CUDAHY, Circuit Judge.

Plaintiffs-appellants R.J.R. Services, Inc., doing business as Ron Russell and Associates, and Ronald J. Russell (collectively “Russell”) commenced this diversity suit against a group of insurance companies (collectively “Aetna”), 1 alleging that Aetna committed the torts of malicious prosecution and abuse of process by filing a prior action against the plaintiffs in Michigan state court. Pursuant to Aetna's motion, the district court dismissed the action for failure to state a claim upon which relief could be granted. We affirm.

I.

This matter arises out of a fire which damaged several commercial buildings in Iron Mountain, Michigan in February of 1982. The owners of those buildings that were insured against fire loss received certain sums from their respective insurance companies, including Aetna. One of the buildings, the Ace Drug Building, was insured by C.N.A. Insurance Company (“CNA”), which retained the fire investigative firm of Ron Russell and Associates to ascertain the cause and origin of the fire. Subsequently, Aetna, through its attorney James A. Morrison, instituted an action against Renee Savoie, the owner of the Ace Drug Building, alleging that Mr. Savoie was responsible for the fire. CNA assumed the defense of the suit pursuant to its insurance policy with Mr. Savoie.
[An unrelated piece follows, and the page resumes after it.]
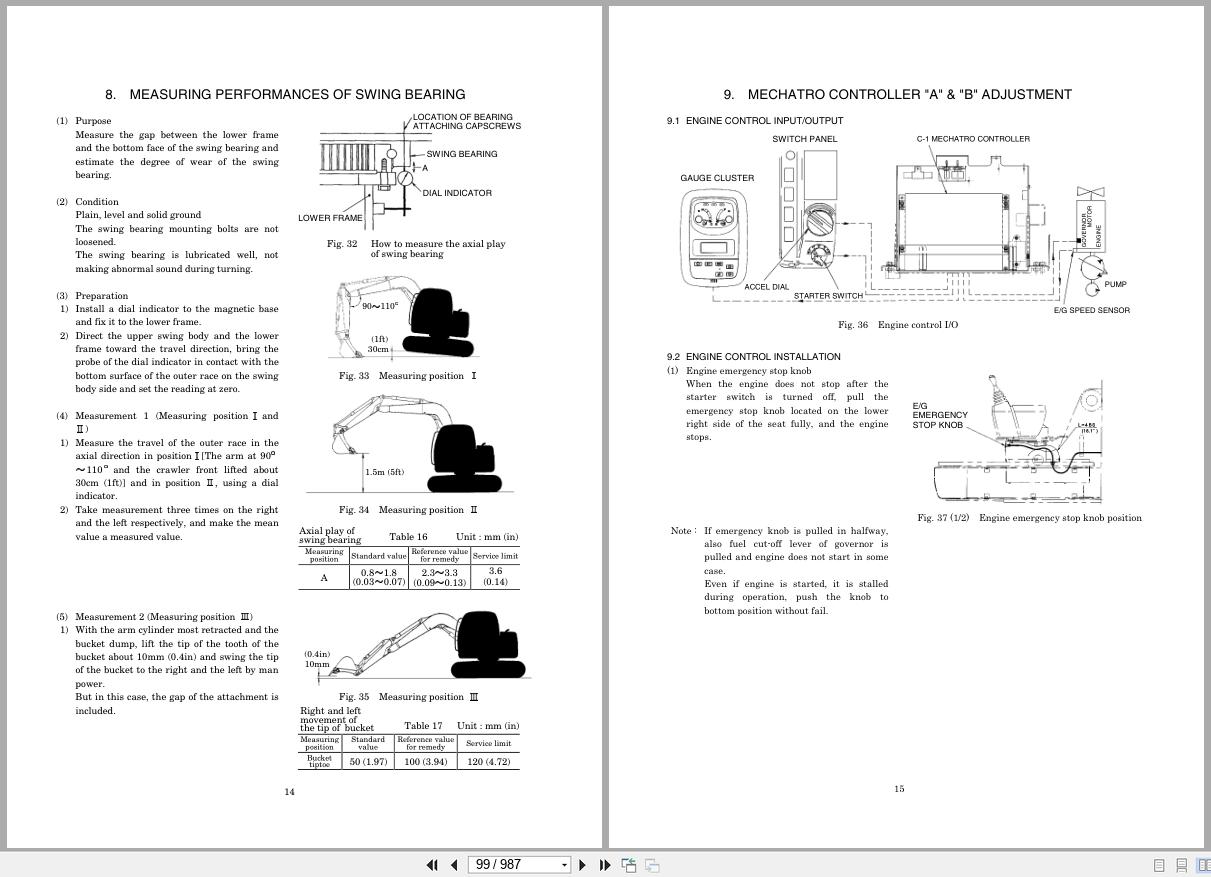
Task: Toggle the two-page facing view layout
Action: 1203,865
On February 6, 1985, after the litigation had been pending for more than a year, Morrison wrote to CNA requesting payment of $423,085 to settle the action. The letter threatened that if settlement could not be obtained soon, Aetna might add Russell as a defendant in the Michigan action for committing fraud and tortiously interfering with property rights while conducting the fire investigation. Shortly thereafter, on February 11, 1985, Aetna filed the threatened suit alleging, inter alia, that Russell had fraudulently removed and altered physical evidence necessary to the fire investigation.
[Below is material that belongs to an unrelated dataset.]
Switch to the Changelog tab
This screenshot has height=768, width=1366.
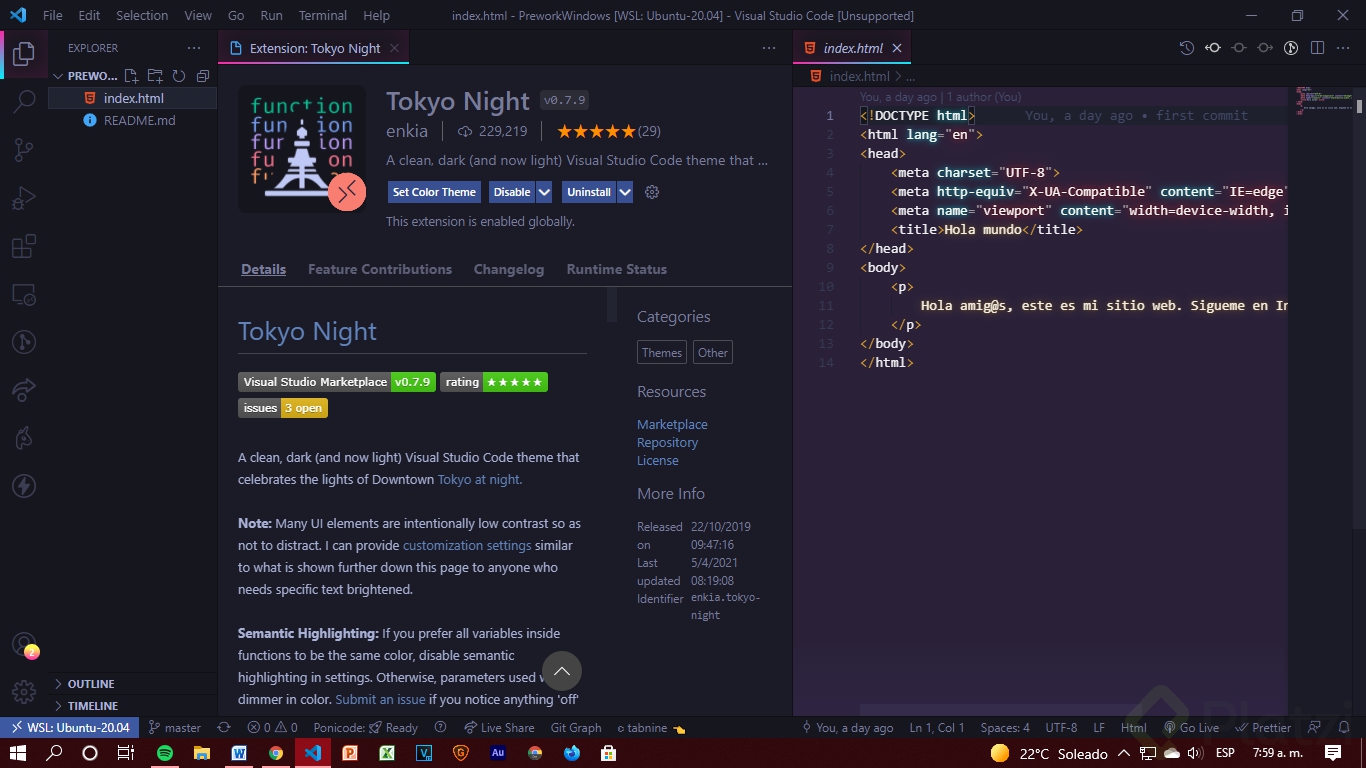(508, 269)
The parties to the Michigan action eventually reached a settlement agreement in which CNA agreed to pay Aetna $160,000. Pursuant to this agreement, Morrison, on behalf of Aetna, released all claims (including those claims against Russell). Additionally, Morrison and counsel for Russell executed a stipulation and order of dismissal with prejudice.

Thereafter, Russell commenced this lawsuit charging Aetna with malicious prosecution and abuse of process in connection with the Michigan action. The district court dismissed the action on the merits in accordance with Federal Rule of Civil Procedure 12(b)(6) for failure to state a claim under Michigan law. We affirm.

II.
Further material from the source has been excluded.